We observe that Cognitive impairment, Hallucinations and Psychosis are almost absent, whereas Fatigue, Pain and Other Sensations are consistently present in high proportion across all six subtypes. All subtypes mostly have Normal or Slight rating scores in case of Daytime Sleepiness. For constipation, the major trend is that E4, L1, and L2 are normal due to the simple reason that constipation is included as part of the subtype rules. E4 differs majorly from L4 and M7 in terms of Urinary Problems and Constipation Problems, where most E4 patients have Normal scores, but M7 and L4 have mostly Mild and Moderate scores. This may be because of two reasons: (i) The E4 subtype has a lower mean PD duration of 6.81 years as compared to M7 and L4, which have 11.6 and 8.89 years, respectively. (ii) The mean assessment age of E4 patients is 49.44 years and it is significantly lower than M7 and L4 which have 63.04 and 66.78 years respectively. Comparing the three primarily late onset subtypes (L1, L2, and L4), L1 is characterized by lower scores on the Geriatric Depression Scale, while patients belonging to L2 show less physical symptoms, such as rigidity and tremor. L4 exhibits a broader range of PD duration and severe fatigue and constipation symptoms, compared to L1 and L2.

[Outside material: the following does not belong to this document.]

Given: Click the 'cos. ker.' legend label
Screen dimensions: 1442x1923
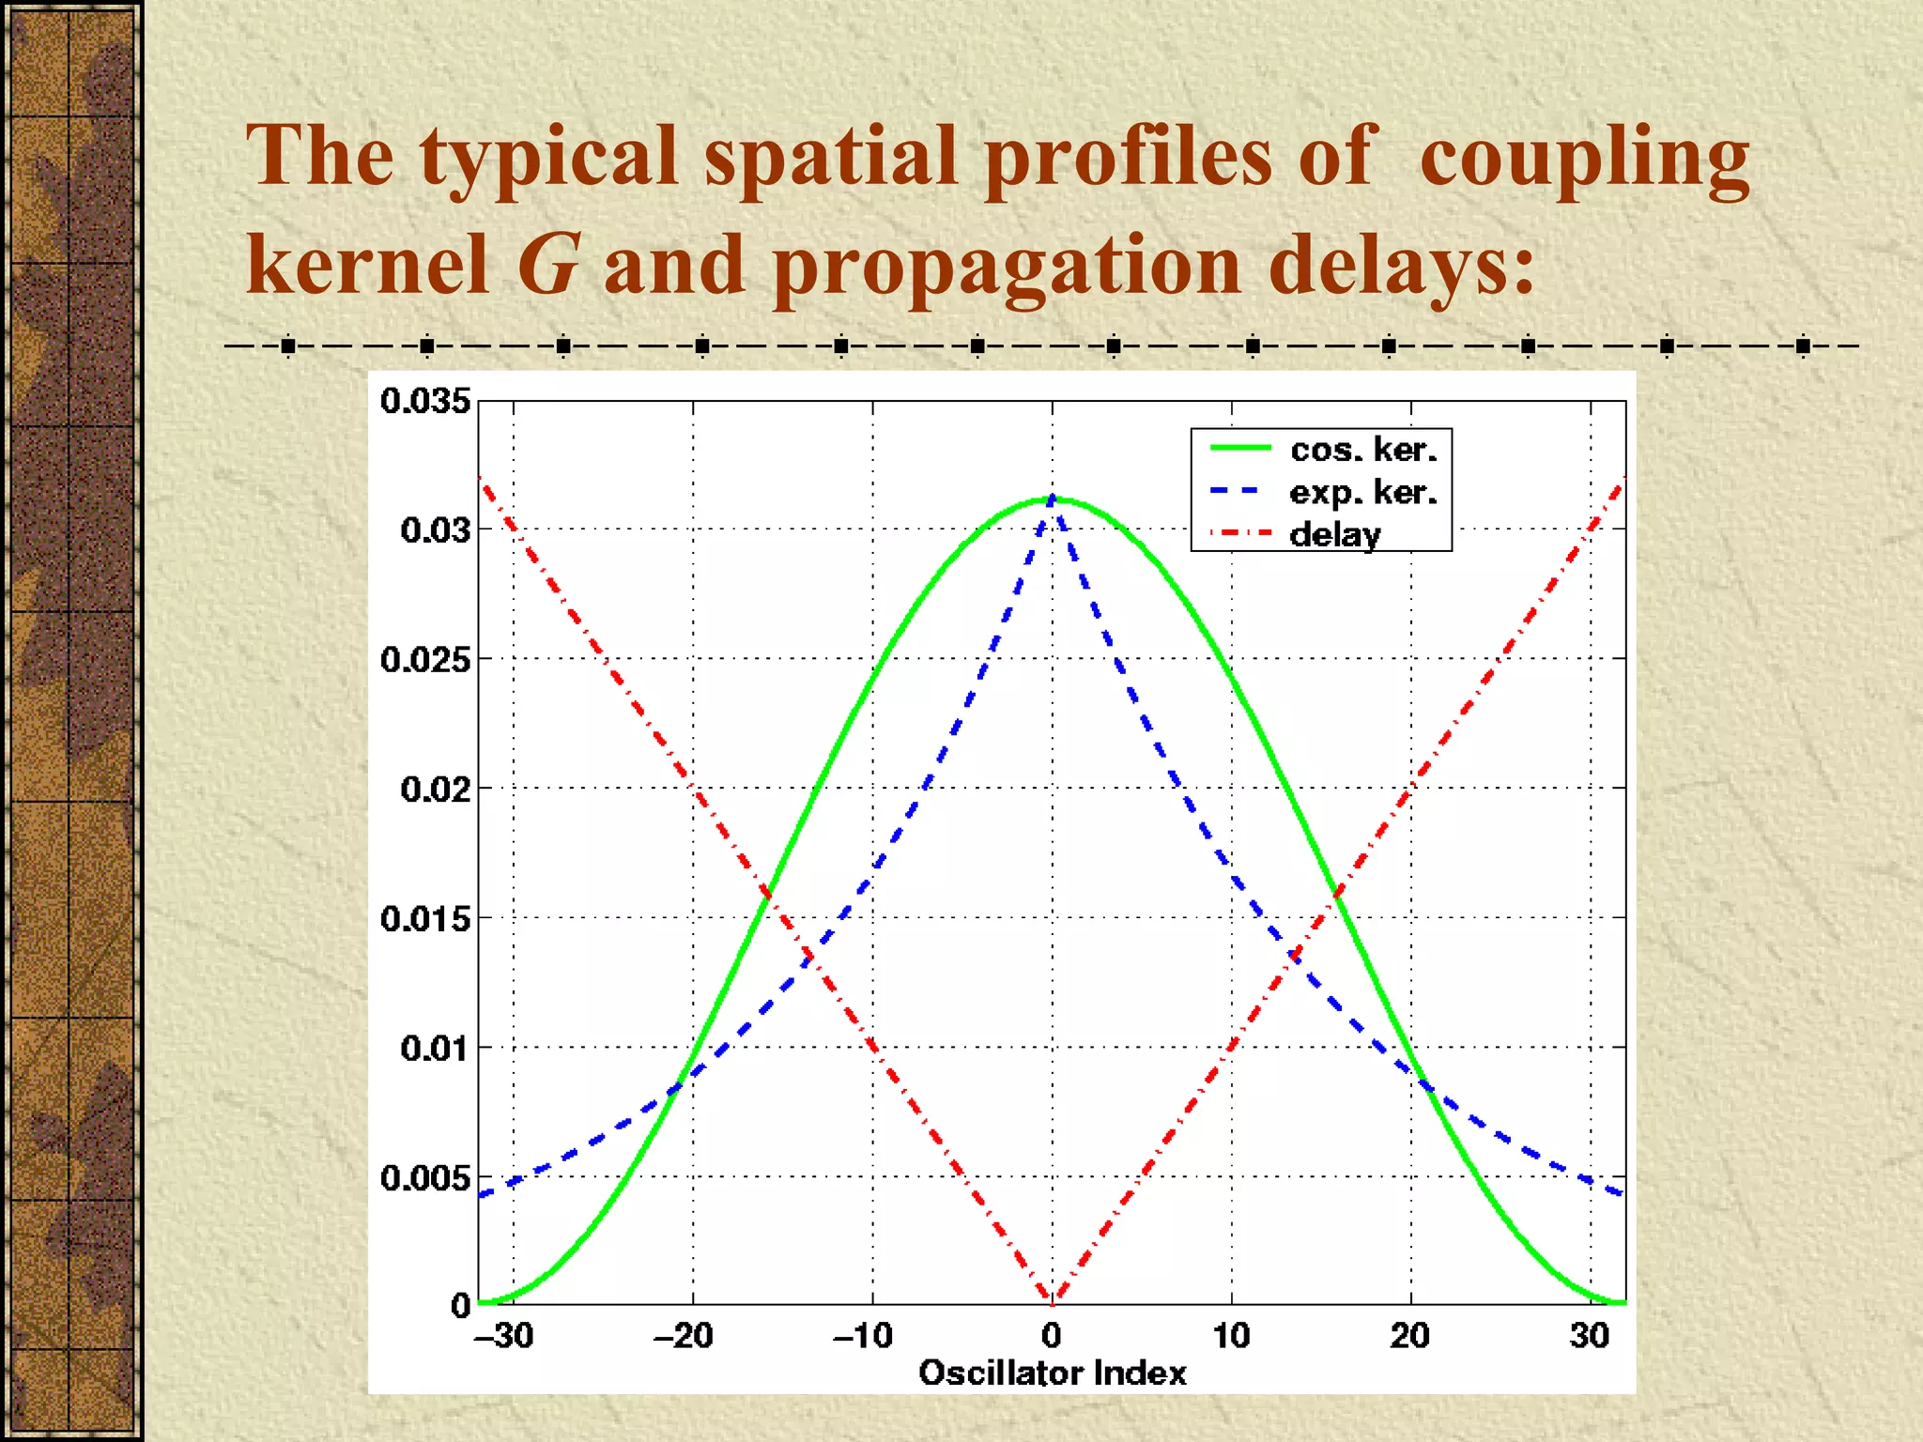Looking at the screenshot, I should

2.6 Comparative analysis with clustering algorithms and external validation dataset
We compare the demographic characteristics of LRRK2 subtypes with the mapped subtypes of the MDS dataset as well as the clustering algorithms in Table 4.
Table 4. Comparison of proposed subtypes (LRRK2 and MDS) and similar clusters obtained from standard clustering algorithms such as HDBSCAN (HDB) and Affinity Propagation (AP).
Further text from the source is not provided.